━━━━━ Metin ━━━━━
YİRMİNCİ YILINDA 12 EYLÜL

Yavuz Alogan

         İkinci Soğuk Savaş 1970’lerin ortasında başladı. OPEC’in petrol fiyatlarını yükseltmesi, Vietnam Savaşı’ndan yenilgiyle çıkan ABD’nin uluslararası hâkimiyetini biraz daha zayıflatmış, 1960’ların ortasında SSCB’de keşfedilen yeni petrol ve doğaz gaz yatakları, bu ülkenin  enerji rezervlerinin uluslararası piyasa değerini bir anda dörde katlamıştı. Dünya kapitalizminin Altın Çağı bu yıllarda sona ermiş ve yeni bir devrimci dalga dünyanın büyük bir kısmını kaplamıştı. Portekiz’de Salazar rejimi çökmüş, Etyopya’daki devrim Afrika’daki güçler dengesini değiştirmiş,  Yunanistan’daki Albaylar Cuntası yıkılmış ve İspanya’da  Frankizm sona ermişti.  Aynı dönemde Orta Amerika ve Karaibler sola doğru yön değiştirmiş, Nikaragua’da  devrim olmuş, El Salvador’da iç savaş başlamıştı.
━━━━━ Sağlanan kayıtlar ━━━━━
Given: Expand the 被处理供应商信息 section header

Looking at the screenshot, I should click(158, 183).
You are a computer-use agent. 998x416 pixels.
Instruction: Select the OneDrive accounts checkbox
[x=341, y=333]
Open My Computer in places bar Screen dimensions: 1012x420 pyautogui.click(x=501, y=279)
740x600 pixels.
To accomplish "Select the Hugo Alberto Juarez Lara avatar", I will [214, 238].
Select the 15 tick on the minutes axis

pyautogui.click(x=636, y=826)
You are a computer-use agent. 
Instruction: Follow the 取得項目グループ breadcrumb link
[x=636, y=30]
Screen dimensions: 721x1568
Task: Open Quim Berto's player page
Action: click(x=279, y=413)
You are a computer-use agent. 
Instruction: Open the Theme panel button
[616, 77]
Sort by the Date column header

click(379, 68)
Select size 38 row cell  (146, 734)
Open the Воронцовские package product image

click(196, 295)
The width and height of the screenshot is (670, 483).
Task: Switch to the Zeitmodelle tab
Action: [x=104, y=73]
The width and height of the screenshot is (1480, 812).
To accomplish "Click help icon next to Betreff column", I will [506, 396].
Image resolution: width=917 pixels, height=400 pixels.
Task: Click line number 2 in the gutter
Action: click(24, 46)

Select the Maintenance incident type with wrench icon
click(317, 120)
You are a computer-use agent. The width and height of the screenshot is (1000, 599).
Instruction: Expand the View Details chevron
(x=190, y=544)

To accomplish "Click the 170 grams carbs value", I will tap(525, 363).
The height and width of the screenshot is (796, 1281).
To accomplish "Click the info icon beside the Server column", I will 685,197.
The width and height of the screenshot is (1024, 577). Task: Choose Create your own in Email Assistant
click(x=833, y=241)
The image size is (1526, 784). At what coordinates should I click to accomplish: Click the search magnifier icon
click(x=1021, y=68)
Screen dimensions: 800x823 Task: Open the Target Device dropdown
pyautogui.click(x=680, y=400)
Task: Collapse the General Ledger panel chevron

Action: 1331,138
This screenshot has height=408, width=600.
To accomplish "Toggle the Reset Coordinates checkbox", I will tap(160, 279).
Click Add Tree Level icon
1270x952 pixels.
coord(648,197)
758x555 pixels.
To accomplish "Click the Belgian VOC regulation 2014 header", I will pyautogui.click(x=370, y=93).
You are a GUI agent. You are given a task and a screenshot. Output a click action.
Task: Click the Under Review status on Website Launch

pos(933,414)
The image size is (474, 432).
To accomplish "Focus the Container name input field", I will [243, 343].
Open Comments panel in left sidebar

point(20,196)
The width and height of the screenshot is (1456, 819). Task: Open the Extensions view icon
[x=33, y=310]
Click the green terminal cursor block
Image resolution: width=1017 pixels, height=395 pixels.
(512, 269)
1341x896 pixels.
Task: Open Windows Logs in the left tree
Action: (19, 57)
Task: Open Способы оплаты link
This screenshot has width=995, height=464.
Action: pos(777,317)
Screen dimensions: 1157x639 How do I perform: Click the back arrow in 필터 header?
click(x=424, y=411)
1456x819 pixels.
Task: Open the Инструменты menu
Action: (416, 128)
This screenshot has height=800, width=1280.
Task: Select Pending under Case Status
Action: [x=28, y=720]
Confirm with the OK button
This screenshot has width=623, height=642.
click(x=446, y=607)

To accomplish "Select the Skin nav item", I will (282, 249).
━━━━━
**Yönergeler:**
1. 12 Eylül konulu metne göre, 1960'ların ortasında SSCB'de bulunan yeni petrol ve doğal gaz yatakları bu ülkenin enerji rezervlerinin uluslararası piyasa değerini ne ölçüde artırmıştı?
2. 12 Eylül konulu metni kaldığı yerden sürdürün.

**Yanıtlar aşağıda:**
1. Bu rezervlerin uluslararası piyasa değerini bir anda dörde katlamıştı.

2.
         1970’lerin başından beri bütün bu mücadele alanlarında en sağcı, faşist ve militer güçlerle ittifak kuran ABD, kendisini kısa sürede kaybedenlerin safında buldu.  Nükleer gücünü sürekli geliştiren SSCB ise kazananların safında yer alıyordu. 1979’da Sovyet birliklerinin İkinci Dünya Savaşı’ndan sonra ilk kez kendi sınırlarının dışına çıkarak  Afganistan’a girmesi ve İran’da Şah’ın devrilmesi,  İkinci Soğuk Savaş’ın en yüksek noktasıydı.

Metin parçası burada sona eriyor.